Mass communications and public relations management in ancient India

Employing professional bards to sing the glory of the king was an ancient custom in India. But the great epics –the Ramayana and the Mahabharata – provided us accounts of communication techniques adopted by ancient Indians.
There are lot to learn from that.
The father of public relations could be Sage Narada who is a character in the epics as well as many puranic stories. Narada is also the first journalist in human history
Narada is a Vedic sage, famous in Hindu traditions as a traveling musician and storyteller, who carries news and enlightening wisdom.
He was also a great writer and author of several standard texts including ‘Narada Smruthi’.
His purpose of life was establishing ‘Lok Kalyan‘ –the universal peace and prosperity. That means he never used his abilities to sell something dubious or promote frauds.
The great religious teachers and sages were master communicators. They preached, in an idiom, which the common people found easy to understand.
The rock inscriptions of emperor Ashok were written in local dialects for easy communication. He also sent his own children to Sri Lanka to spread the message of Buddhism.
In later stage for communications between business people and politicians, they used to carry the letters through carriers/ riders.

= = =

Answer these questions from the text on communication in ancient India:
(a) Which sage could be the father of public relations?
(b) In what language were the rock inscriptions of emperor Ashok written?
(c) Who carried the letters between business people and politicians in a later stage?
Answer from the text alone, without outside knowledge.

= = =

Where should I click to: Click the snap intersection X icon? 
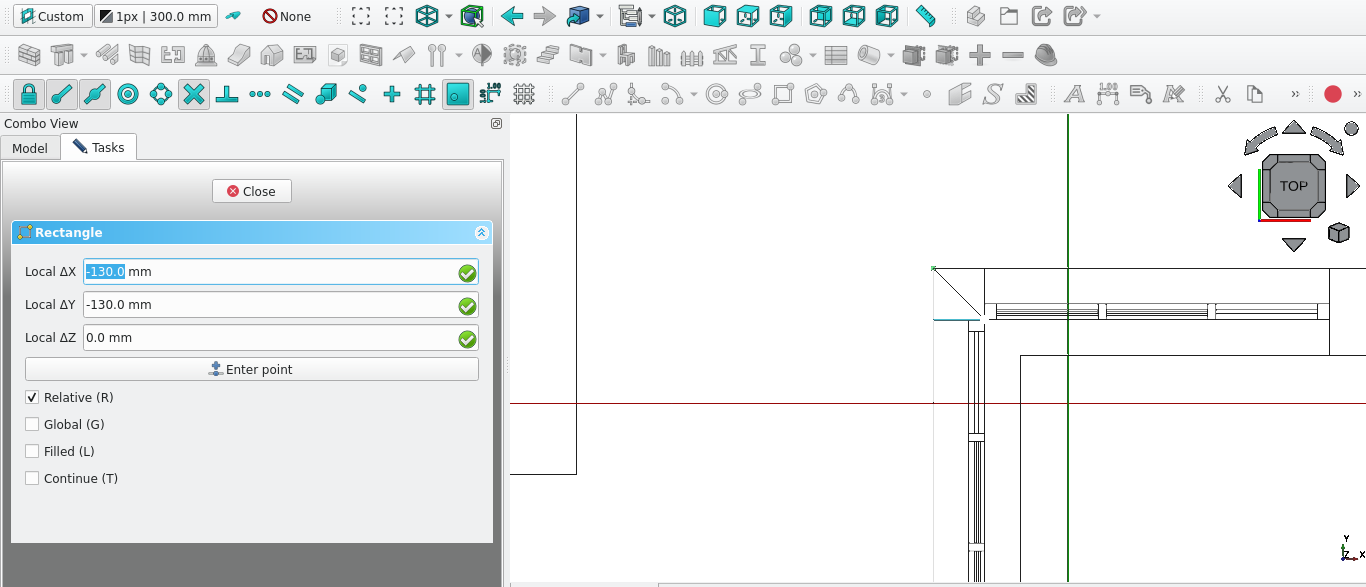click(x=194, y=94)
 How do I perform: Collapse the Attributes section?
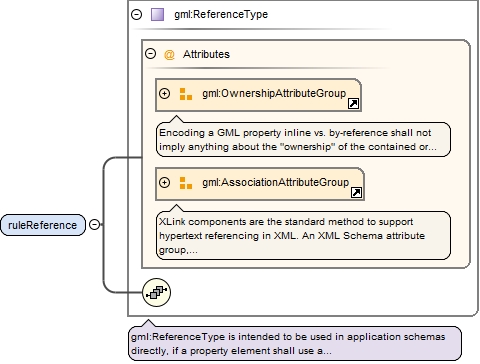(x=151, y=53)
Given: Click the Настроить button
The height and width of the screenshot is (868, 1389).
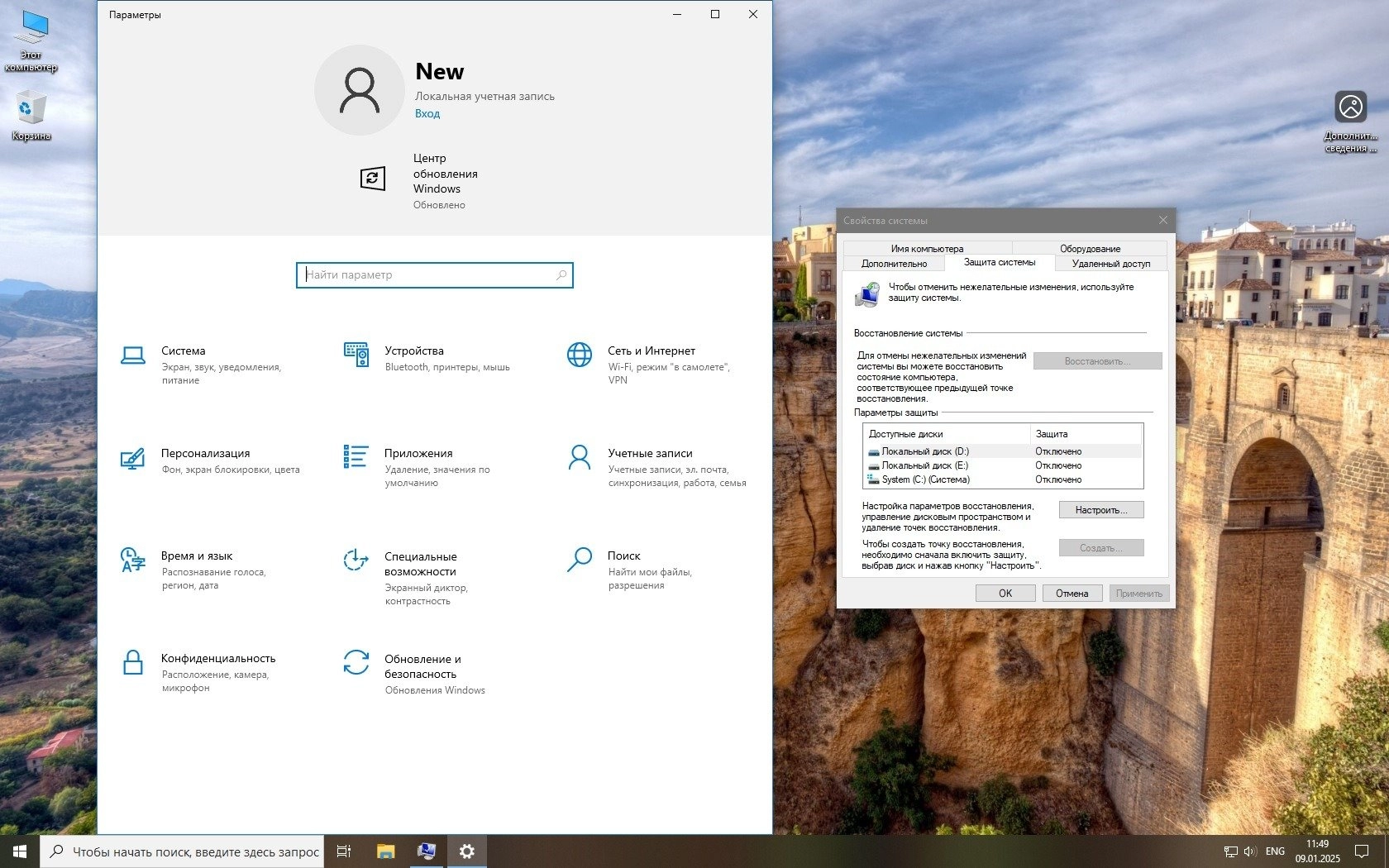Looking at the screenshot, I should pos(1100,510).
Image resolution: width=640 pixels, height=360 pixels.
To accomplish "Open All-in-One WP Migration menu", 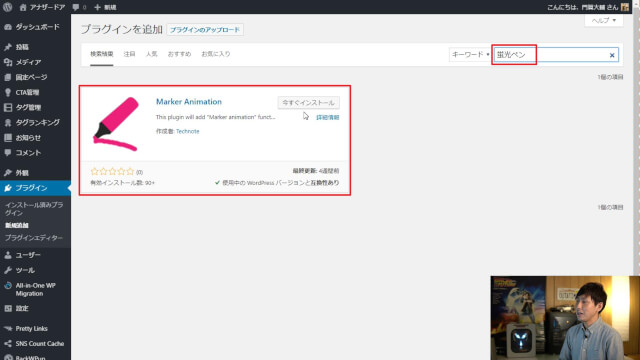I will click(35, 289).

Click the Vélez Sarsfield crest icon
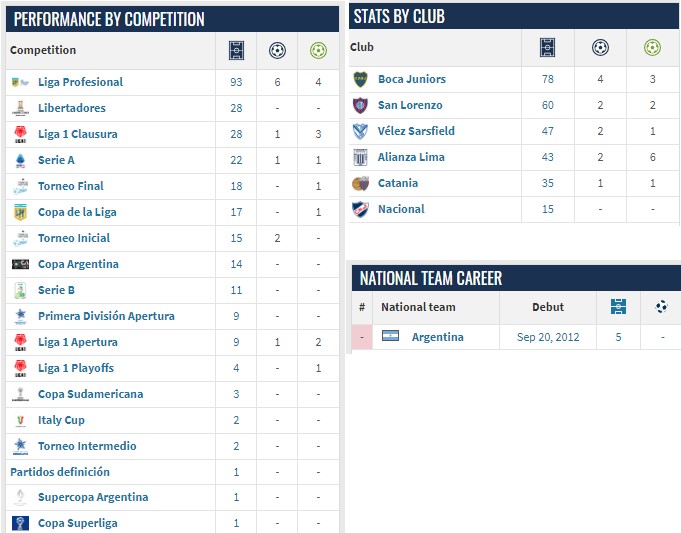[360, 131]
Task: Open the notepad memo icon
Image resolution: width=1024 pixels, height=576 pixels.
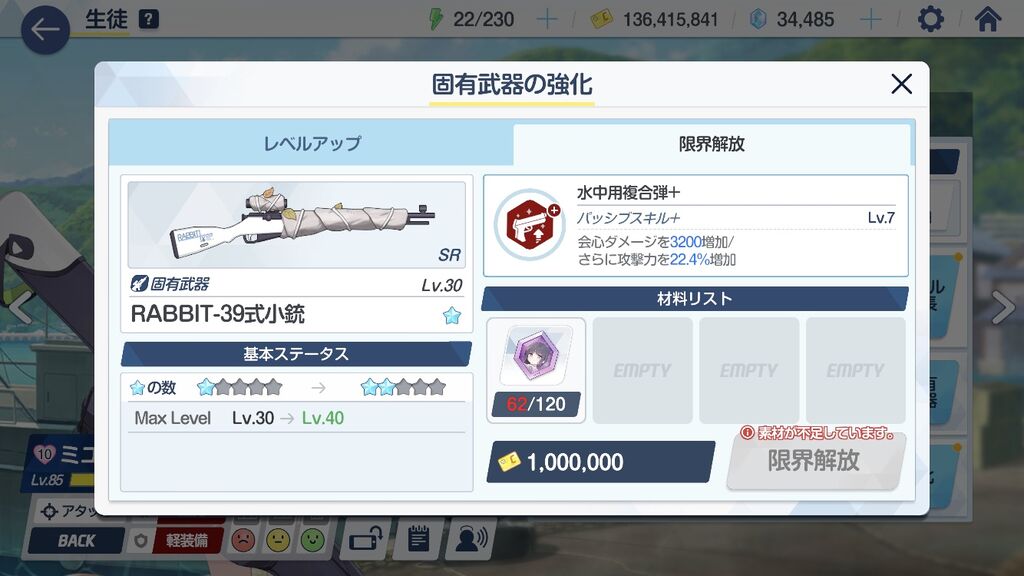Action: 418,539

= = =

RESPONSE TO THIS EXERCISE —
(a) Sage Narada
(b) Local dialects
(c) Carriers/riders